> [PROBLEM TO SOLVE]: Rewrite the stretch of records from the line containing "Viewport: 1456px width, 834px" through the line containing "[x=13, y=125]" as a numbered list, leaving out blank lines and pictures.

> [EXCERPTED DATA]:
- - - -
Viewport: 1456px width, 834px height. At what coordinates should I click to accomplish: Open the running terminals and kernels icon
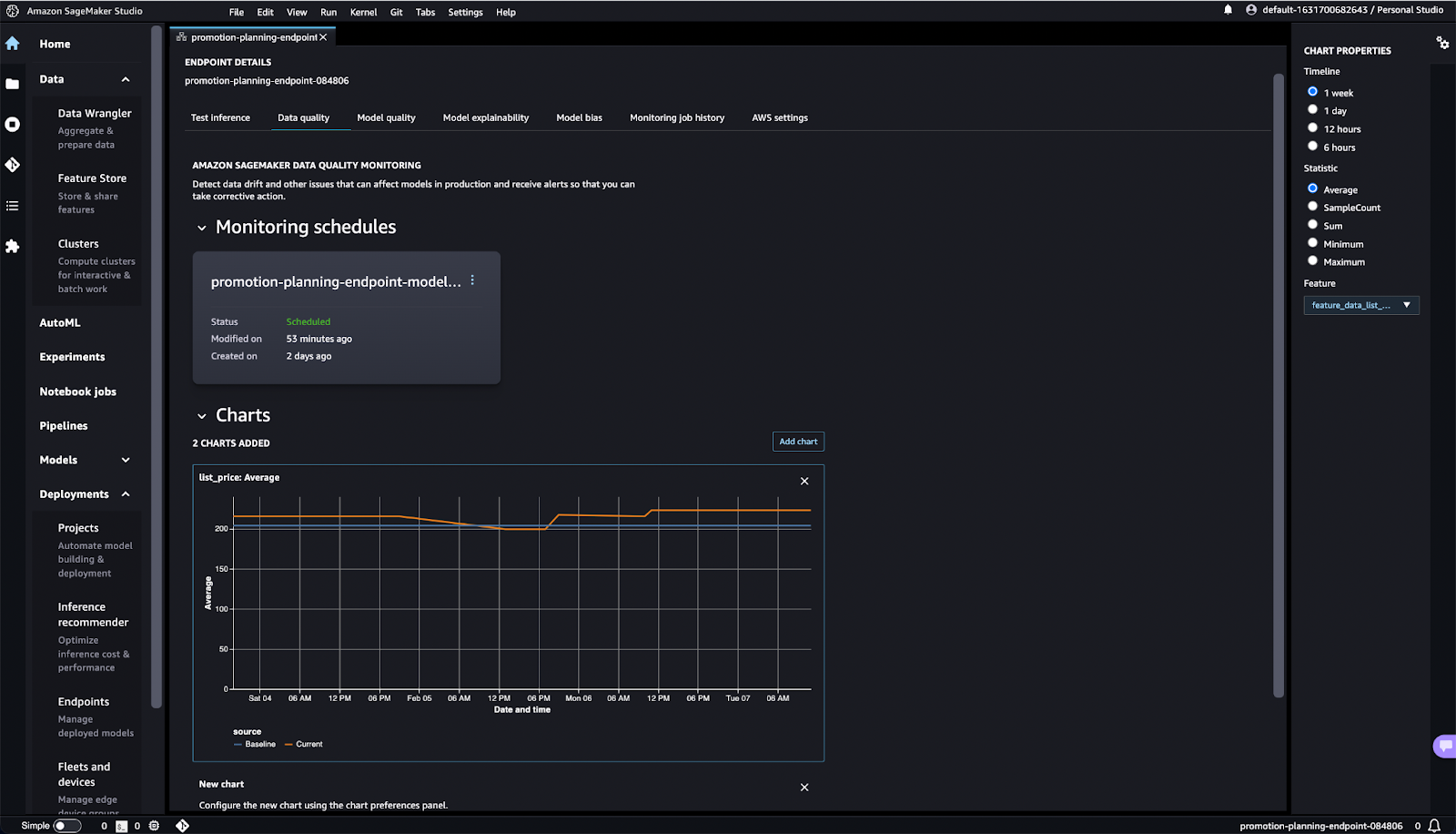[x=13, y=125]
- - - -
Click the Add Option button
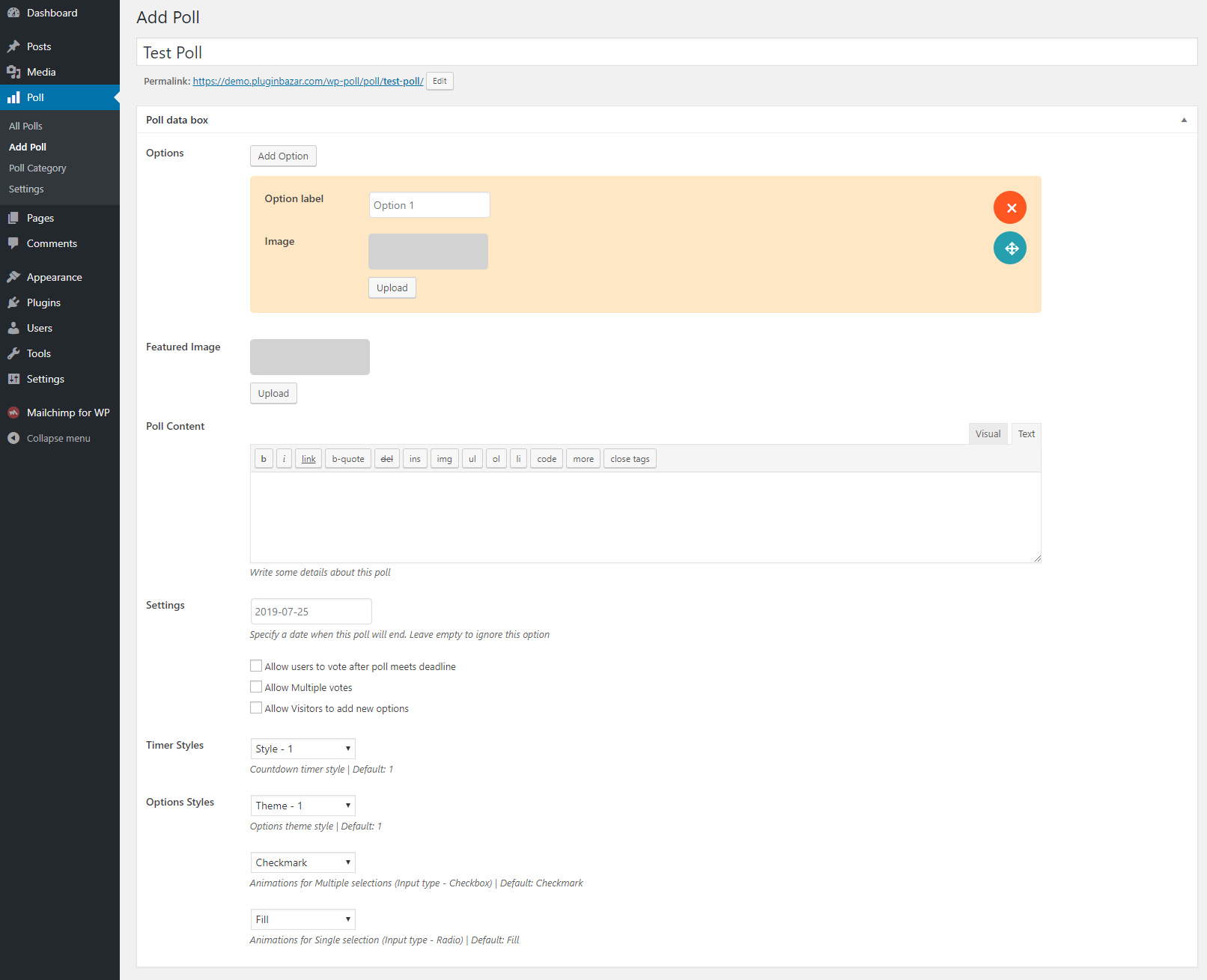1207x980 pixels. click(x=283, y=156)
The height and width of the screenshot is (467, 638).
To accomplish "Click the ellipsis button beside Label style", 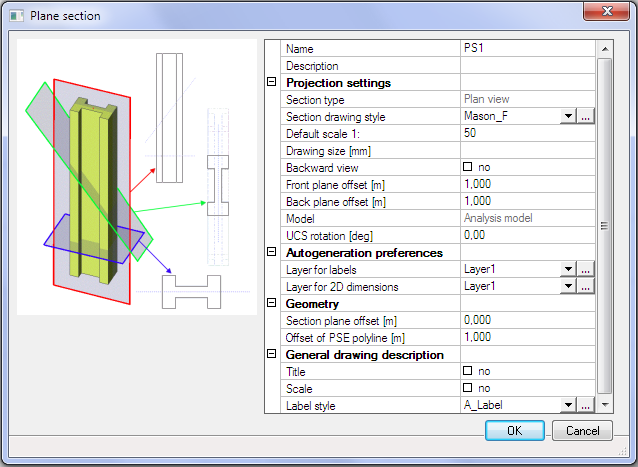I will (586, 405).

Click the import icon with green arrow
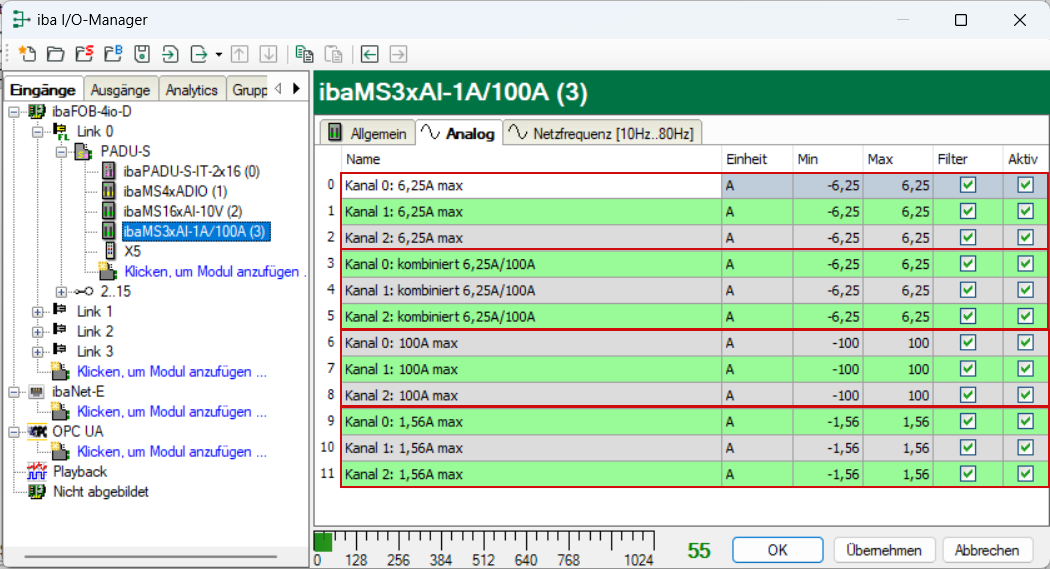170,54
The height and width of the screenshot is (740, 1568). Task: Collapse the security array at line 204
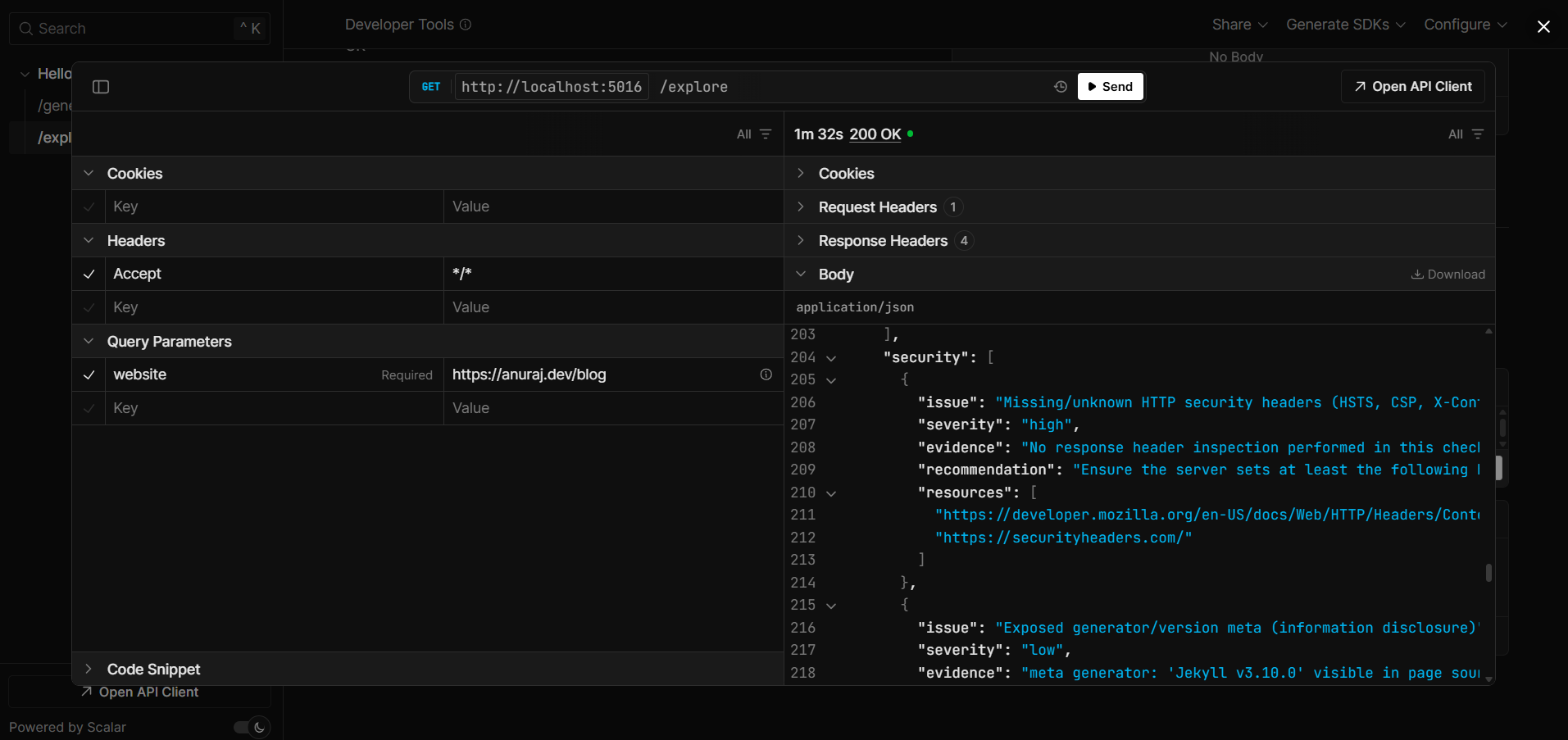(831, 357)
- - - -
> [EXERCISE OUTPUT]:
1. Viewport: 1456px width, 834px height. At what coordinates should I click to accomplish: Open the running terminals and kernels icon
2. [x=13, y=125]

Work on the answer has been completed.